For some time I have wanted to show evidence to the public that Vitamin Inspector is a good tool for comparing multi-vitamins nutritionally. An opportunity to do this arose with USANA producing a new formula for their multi vitamin and mineral product. (USANA are a manufacturer of high potency multi vitamins and other health related products.)

USANA scientists wrote an article on the differences – “What changed in the Essentials/CellSentials Formula” . Unfortunately, they have removed the article from their website since this test was made and review written. Nevertheless it is interesting to see what the article said about the new formula and at the same time look at the differences that Vitamin Inspector shows when it does a software comparison on the labels. Will Vitamin Inspector agree with what the USANA scientists have said? Will it find other changes?

The formula for Essentials and CellSentials changes depending on where it is sold in the world. The USANA article concentrates mostly on the differences in the United States market. This review will also concentrate on the US market.

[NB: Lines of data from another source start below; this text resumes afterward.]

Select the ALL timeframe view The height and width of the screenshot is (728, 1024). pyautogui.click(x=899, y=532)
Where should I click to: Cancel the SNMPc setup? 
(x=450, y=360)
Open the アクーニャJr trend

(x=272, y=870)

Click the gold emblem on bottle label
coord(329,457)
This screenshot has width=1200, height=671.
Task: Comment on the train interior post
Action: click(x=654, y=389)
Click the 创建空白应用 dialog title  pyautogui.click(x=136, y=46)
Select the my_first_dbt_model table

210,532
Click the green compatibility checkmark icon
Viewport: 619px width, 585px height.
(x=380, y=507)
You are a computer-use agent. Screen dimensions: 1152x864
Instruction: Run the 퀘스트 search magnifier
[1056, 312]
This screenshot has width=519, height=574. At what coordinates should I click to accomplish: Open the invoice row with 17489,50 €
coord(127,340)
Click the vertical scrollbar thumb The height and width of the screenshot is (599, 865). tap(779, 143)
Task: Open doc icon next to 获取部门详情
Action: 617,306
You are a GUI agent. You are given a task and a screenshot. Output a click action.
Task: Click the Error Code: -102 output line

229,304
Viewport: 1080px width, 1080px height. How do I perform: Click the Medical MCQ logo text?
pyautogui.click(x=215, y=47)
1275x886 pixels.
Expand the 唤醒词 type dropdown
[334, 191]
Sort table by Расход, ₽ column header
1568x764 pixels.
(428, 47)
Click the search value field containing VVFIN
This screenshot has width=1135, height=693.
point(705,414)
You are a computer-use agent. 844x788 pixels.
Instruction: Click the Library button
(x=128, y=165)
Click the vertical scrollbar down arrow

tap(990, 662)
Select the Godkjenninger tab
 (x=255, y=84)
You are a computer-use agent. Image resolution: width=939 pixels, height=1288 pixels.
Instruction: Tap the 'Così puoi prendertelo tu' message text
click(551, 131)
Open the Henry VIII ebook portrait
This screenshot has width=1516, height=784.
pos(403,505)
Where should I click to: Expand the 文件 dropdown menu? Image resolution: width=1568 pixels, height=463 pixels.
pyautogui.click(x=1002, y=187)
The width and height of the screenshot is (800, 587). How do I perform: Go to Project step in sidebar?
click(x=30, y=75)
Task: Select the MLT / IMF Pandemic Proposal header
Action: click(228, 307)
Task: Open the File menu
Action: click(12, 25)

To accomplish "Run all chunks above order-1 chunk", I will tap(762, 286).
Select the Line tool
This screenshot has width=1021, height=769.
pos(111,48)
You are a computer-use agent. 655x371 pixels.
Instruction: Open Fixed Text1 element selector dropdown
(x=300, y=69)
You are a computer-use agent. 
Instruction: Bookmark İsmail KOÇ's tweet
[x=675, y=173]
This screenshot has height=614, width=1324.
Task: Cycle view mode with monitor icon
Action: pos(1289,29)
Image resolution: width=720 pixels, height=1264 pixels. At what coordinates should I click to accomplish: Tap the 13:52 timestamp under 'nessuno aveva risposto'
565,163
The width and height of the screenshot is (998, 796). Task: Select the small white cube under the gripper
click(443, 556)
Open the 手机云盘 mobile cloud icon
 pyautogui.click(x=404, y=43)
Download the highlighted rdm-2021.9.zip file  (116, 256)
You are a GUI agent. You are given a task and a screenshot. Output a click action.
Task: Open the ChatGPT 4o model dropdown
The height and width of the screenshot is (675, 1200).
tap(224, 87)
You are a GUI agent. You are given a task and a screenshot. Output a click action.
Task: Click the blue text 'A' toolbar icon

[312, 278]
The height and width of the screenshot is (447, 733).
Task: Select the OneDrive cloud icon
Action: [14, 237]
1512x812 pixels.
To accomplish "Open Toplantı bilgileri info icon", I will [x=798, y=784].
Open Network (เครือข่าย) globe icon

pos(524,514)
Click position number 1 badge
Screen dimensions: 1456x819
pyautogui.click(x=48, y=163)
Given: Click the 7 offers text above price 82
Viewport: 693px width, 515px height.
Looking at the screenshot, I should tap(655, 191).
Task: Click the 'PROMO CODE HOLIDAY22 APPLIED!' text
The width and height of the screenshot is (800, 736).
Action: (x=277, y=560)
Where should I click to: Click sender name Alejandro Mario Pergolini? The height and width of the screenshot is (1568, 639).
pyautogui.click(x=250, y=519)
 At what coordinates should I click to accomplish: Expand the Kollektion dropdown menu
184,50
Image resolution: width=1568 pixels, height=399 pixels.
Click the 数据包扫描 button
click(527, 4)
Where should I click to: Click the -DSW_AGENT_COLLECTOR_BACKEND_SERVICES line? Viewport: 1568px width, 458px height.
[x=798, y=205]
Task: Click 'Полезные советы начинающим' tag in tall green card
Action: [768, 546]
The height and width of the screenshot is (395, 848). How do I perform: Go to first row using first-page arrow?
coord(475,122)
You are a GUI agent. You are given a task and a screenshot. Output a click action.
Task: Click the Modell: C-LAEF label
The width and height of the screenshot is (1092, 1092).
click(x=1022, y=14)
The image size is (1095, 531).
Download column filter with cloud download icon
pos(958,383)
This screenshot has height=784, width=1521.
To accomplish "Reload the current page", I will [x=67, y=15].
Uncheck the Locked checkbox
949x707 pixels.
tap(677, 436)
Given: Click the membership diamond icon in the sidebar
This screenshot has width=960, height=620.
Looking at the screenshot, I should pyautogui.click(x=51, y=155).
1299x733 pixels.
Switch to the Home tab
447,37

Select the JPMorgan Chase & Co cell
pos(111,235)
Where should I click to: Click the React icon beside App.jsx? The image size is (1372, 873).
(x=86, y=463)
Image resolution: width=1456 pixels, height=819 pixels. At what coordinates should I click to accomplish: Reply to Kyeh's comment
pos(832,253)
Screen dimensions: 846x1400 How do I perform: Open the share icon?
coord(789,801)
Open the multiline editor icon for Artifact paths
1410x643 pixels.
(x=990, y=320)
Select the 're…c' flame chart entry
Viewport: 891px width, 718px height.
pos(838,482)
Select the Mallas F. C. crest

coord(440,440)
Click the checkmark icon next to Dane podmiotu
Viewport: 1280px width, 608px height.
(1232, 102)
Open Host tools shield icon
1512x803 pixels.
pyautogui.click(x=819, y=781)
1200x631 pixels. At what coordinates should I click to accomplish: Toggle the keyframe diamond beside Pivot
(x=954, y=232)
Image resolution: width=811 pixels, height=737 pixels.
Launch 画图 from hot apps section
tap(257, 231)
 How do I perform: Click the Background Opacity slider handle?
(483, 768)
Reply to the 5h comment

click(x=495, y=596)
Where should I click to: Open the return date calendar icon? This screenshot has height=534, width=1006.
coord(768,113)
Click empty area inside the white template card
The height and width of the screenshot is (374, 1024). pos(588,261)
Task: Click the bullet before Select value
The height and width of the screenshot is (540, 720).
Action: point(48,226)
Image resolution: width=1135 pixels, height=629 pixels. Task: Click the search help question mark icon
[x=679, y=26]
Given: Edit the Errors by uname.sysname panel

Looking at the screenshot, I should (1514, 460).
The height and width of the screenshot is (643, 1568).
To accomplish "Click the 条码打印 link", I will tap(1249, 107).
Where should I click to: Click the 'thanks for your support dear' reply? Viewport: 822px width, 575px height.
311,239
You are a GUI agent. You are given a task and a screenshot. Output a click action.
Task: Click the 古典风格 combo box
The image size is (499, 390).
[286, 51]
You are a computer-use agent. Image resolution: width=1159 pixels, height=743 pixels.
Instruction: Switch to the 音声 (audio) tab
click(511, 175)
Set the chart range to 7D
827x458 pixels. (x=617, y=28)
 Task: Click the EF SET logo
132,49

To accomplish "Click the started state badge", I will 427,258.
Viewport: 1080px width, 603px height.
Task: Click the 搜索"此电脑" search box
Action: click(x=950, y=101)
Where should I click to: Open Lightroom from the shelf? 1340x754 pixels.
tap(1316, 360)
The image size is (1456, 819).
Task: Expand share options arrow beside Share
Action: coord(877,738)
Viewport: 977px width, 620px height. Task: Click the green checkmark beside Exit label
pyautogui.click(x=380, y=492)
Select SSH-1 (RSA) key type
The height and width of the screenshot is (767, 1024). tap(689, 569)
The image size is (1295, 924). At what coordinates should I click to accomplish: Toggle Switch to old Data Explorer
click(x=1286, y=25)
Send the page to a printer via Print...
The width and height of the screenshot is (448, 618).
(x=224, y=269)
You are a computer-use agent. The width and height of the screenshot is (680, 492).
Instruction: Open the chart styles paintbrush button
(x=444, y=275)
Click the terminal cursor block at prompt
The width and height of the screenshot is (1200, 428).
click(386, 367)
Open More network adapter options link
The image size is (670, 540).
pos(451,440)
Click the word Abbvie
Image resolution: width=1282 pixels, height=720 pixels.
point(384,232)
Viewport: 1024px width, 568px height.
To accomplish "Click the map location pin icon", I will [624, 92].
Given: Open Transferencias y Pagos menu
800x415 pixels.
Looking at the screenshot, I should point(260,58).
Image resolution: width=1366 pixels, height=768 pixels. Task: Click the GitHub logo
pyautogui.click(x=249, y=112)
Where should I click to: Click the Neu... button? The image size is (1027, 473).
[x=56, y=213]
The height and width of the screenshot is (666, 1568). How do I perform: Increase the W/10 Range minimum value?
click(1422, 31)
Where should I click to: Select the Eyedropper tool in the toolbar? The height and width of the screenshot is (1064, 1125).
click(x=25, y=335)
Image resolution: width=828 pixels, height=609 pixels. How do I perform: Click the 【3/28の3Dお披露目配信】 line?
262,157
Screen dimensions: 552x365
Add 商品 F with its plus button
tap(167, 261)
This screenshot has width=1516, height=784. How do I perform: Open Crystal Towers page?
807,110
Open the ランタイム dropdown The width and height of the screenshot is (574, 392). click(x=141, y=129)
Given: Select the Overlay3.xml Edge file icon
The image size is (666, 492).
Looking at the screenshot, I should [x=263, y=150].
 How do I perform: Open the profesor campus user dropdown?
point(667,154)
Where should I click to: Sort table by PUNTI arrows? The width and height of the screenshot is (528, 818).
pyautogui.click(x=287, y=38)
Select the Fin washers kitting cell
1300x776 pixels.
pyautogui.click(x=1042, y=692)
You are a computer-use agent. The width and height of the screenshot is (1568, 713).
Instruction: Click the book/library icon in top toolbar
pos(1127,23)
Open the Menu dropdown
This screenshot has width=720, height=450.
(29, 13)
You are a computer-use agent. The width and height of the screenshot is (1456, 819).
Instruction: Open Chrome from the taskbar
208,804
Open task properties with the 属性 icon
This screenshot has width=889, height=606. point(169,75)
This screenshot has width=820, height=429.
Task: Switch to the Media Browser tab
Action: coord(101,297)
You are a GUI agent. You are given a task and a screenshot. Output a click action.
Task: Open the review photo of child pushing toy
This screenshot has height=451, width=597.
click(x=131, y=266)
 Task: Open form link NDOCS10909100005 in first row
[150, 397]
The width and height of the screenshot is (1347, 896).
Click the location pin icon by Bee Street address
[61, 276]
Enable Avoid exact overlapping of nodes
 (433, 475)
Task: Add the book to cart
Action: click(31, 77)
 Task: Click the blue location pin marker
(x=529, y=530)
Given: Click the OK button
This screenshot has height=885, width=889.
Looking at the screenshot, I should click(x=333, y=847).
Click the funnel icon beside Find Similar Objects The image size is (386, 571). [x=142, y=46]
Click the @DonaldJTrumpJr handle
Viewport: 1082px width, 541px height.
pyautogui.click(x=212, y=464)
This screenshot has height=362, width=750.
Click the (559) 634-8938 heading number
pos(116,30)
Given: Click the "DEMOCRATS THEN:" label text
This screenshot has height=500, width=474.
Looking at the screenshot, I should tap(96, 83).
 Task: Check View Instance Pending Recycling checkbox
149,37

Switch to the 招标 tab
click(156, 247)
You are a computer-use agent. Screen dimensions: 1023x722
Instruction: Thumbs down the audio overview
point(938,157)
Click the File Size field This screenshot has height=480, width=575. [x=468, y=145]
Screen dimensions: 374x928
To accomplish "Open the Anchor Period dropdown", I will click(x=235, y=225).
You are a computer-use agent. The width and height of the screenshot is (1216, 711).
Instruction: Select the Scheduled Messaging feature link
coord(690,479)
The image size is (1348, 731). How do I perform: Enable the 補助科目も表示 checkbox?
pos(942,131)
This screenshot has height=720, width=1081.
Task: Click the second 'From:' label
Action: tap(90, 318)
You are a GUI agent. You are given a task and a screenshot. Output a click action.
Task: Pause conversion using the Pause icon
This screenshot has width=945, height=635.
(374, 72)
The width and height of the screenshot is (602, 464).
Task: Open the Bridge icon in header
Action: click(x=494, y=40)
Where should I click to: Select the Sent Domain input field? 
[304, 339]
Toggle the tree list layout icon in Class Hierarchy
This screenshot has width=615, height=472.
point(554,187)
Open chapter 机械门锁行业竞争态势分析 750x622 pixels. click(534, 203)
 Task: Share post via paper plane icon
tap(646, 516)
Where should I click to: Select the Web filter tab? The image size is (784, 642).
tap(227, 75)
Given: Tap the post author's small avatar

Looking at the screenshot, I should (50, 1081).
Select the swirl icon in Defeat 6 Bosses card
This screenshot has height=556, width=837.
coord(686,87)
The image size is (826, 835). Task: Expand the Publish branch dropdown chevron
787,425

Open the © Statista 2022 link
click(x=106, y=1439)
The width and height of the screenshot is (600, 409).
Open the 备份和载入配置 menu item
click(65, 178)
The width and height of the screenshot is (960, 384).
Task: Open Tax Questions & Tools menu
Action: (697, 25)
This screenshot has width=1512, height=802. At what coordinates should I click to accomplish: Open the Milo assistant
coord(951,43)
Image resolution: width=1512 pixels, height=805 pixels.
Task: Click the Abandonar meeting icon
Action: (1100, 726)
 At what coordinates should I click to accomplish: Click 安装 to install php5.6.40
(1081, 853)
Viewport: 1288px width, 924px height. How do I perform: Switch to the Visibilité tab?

So, how does the new USANA multivitamin, CellSentials stack up against the older Essentials? Vitamin Inspector is exactly the right tool to help us. Let’s dive in and find out…

Summary of differences

The comparison by Vitamin Inspector backs ups what USANA says about the changes in their product.
It also shows some other changes that are not mentioned by USANA.
Other removals seen by Vitamin Inspector:

  • Pomegranate extract
  • Cinnamon extract
  • Bilberry extract

Other additions seen by Vitamin Inspector:

  • Silicon is showing as an addition although it was part of “Other ingredients” in Essentials

Note: Vitamin Inspector compared the USA product and the USANA review
was about their global product.

Conclusion

This review supports all the statements made by USANA and shows that Vitamin Inspector is indeed a good tool to find the differences between complex mutli-vitamin products.

Footnotes
  1. There could also be other changes which Vitamin Inspector cannot assess, for instance, in the composition of extracts. Changes to inactive ingredients have not been counted.
  2. Vitamin Inspector compares the ingredients stated on the label. It does not test multi-vitamins or other supplements.
  3. Nutritional Comparison, compares only the active ingredients line by line, not the ‘other’ or ‘inactive’ ingredients.